Ninth Letter is proud to be able to feature “Practicing,” an essay from Jericho Parms' forthcoming collection, Lost Wax (Crux: the Georgia Series in Literary Nonfiction, University of Georgia Press, 2016).

Lost Wax is already garnering early critical praise. Publishers Weekly praises Parm’s prose, “as elegant and studied as the classical sculpture she admires, making wonderful leaps and astonishing juxtapositions through which her precise, startling images emerge like etchings on glass.” And Kirkus Reviews is equally enthusiastic: “As an artist and a person, what Parms desires most of all is “to soak everything in,” and as she does so, we find her to be a perceptive, unsettling, and surprisingly endearing guide.”

In her essay “Practicing,” Jericho Parms displays all the strengths noted above, combining memories of her childhood violin lessons with speculations on how to describe the sound of walking on snow, how to peel off “generations of wallpaper,” the theft of a concert violinist’s Stradivarius in Milwaukee, and how language can sometimes fail us, and she wraps it all together in a delicate package that the reader is grateful to have opened.

—Philip Graham

 

 

 

Walking in the woods, I am trying to find a word for the sound of snow beneath my feet. It sounds nearly the same as always: a methodical crush, with the levity and chance of rolled dice landing with each step—but icier this time, more laden with winter's end. The sun, just peeking over the eastern ridge, gleams along the ground's fresh crystalline layer. Soon, the light will bathe the birches and cast itself longingly against the neighbor's red barn, as if tossing a veil, as simple and secure as an afterthought. I want to think about all of the love stories in history. Instead, I am preoccupied with sights and sounds, trying to authenticate time and place, all our past discoveries and collective human failings.

Not long after moving to the country, I scrape together all that I am worth and buy a house. The house is old and charming and has too many rooms that need to be sanded, painted, brought back to life. The house once belonged to a family that is no longer a family; it has shifted and slanted, seen divorce and flooding, generations of life and death. With the soul of a farmhouse and the upgrades of a Cape, it has a sturdy frame. The property sits between a road and a river, between industry and sanctuary, which is a place I can bear. There is a room with eaves and windows facing both directions that once belonged to a girl. I decide to start there. I collect paint swatches at the hardware store and try to imagine the space anew. Stormy Monday, Ivory tusk, Winter gates.

• _WORK REQUIRED_:
Quote the stretch of the "Practicing" passage that opens with the words containing "Walking in the" and closes with "collective human failings.", word for word.

• _GIVEN INFORMATION_:
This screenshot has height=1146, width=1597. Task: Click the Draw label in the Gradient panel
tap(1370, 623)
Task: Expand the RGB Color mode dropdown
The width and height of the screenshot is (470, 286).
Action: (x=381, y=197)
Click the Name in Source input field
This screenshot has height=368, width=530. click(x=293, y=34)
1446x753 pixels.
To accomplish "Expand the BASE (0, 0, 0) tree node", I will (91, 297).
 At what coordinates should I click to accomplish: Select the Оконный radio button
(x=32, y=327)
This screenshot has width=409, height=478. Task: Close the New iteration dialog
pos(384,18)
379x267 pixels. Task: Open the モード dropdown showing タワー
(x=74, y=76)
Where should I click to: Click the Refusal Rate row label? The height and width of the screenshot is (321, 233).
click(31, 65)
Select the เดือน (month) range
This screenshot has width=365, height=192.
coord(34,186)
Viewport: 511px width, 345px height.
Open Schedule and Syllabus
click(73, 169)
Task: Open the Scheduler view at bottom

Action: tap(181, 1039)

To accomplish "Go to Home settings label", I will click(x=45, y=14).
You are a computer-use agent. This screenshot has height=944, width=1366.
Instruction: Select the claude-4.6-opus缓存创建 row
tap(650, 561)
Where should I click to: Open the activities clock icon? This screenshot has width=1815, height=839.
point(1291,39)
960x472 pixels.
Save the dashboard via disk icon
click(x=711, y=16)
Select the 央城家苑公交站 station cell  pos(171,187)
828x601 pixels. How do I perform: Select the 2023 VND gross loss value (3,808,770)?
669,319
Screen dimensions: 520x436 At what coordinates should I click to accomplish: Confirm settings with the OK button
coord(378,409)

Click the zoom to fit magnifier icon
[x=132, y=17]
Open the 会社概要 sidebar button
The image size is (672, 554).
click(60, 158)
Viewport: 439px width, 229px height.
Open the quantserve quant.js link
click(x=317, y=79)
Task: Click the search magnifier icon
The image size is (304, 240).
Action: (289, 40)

• _CORRECT ANSWER_:
Walking in the woods, I am trying to find a word for the sound of snow beneath my feet. It sounds nearly the same as always: a methodical crush, with the levity and chance of rolled dice landing with each step—but icier this time, more laden with winter's end. The sun, just peeking over the eastern ridge, gleams along the ground's fresh crystalline layer. Soon, the light will bathe the birches and cast itself longingly against the neighbor's red barn, as if tossing a veil, as simple and secure as an afterthought. I want to think about all of the love stories in history. Instead, I am preoccupied with sights and sounds, trying to authenticate time and place, all our past discoveries and collective human failings.